→ **ACTIVITY**: For this exercise, please return exactly the line containing "This screenshot has width=700, height=545." and each line after it through the end of the records, with no pictures included.

+++ DATA PROVIDED +++

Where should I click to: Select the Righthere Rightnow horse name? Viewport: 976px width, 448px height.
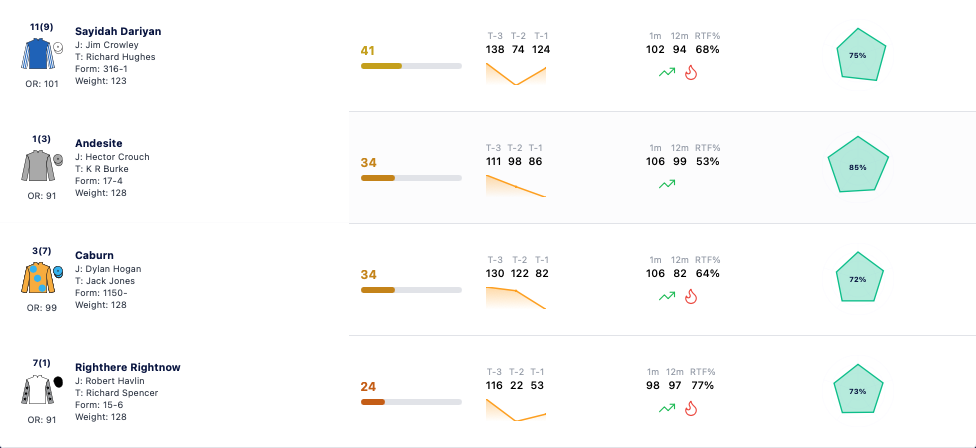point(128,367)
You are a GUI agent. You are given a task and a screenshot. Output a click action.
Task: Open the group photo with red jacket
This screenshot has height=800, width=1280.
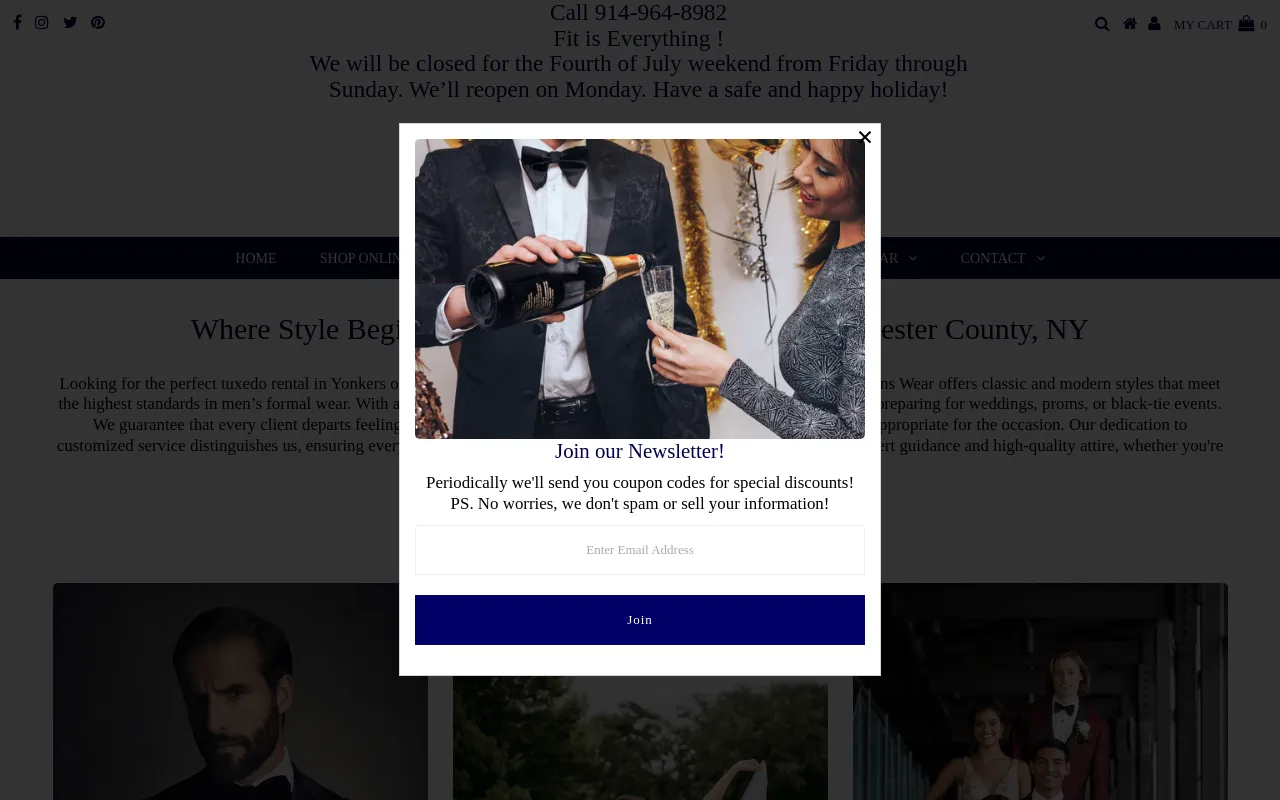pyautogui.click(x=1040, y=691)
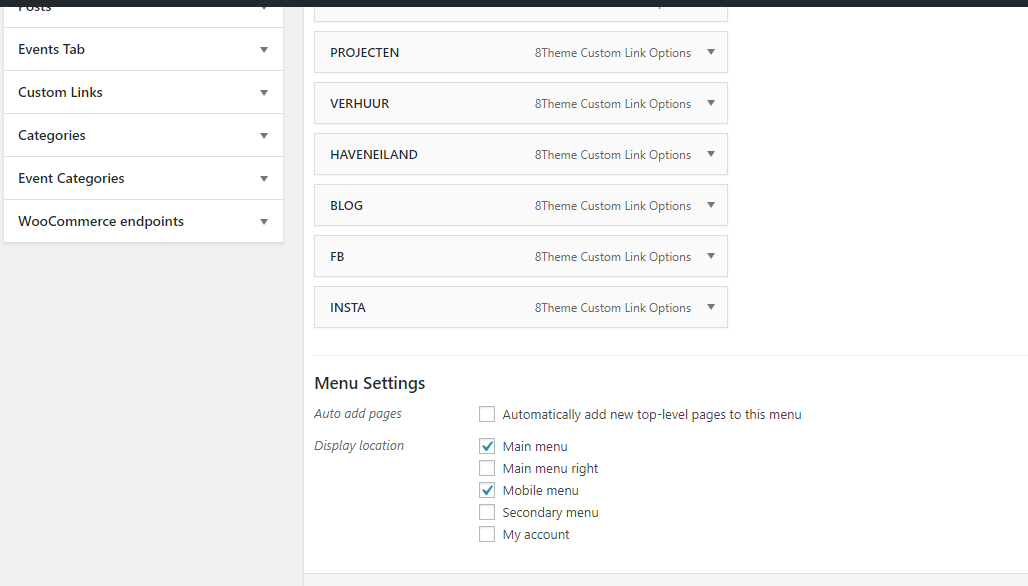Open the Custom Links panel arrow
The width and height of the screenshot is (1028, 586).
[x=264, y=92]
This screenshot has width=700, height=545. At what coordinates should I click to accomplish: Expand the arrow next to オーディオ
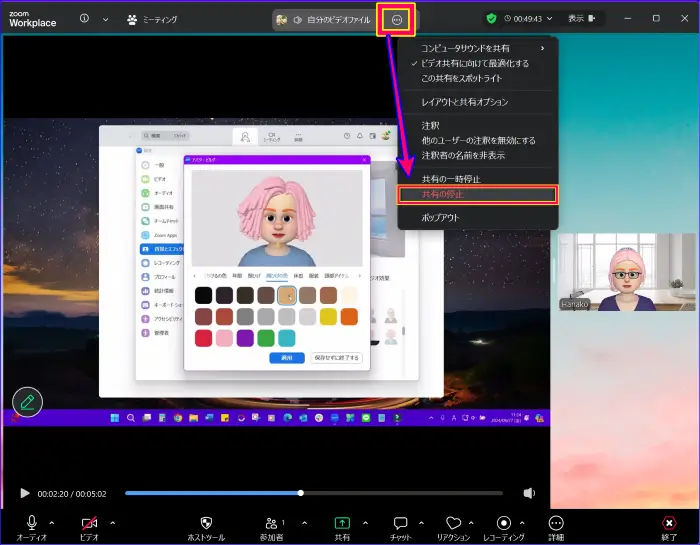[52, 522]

+++

→ **ANSWER SECTION**:
This screenshot has width=700, height=545. At what coordinates should I click to accomplish: Expand the arrow next to オーディオ
[52, 522]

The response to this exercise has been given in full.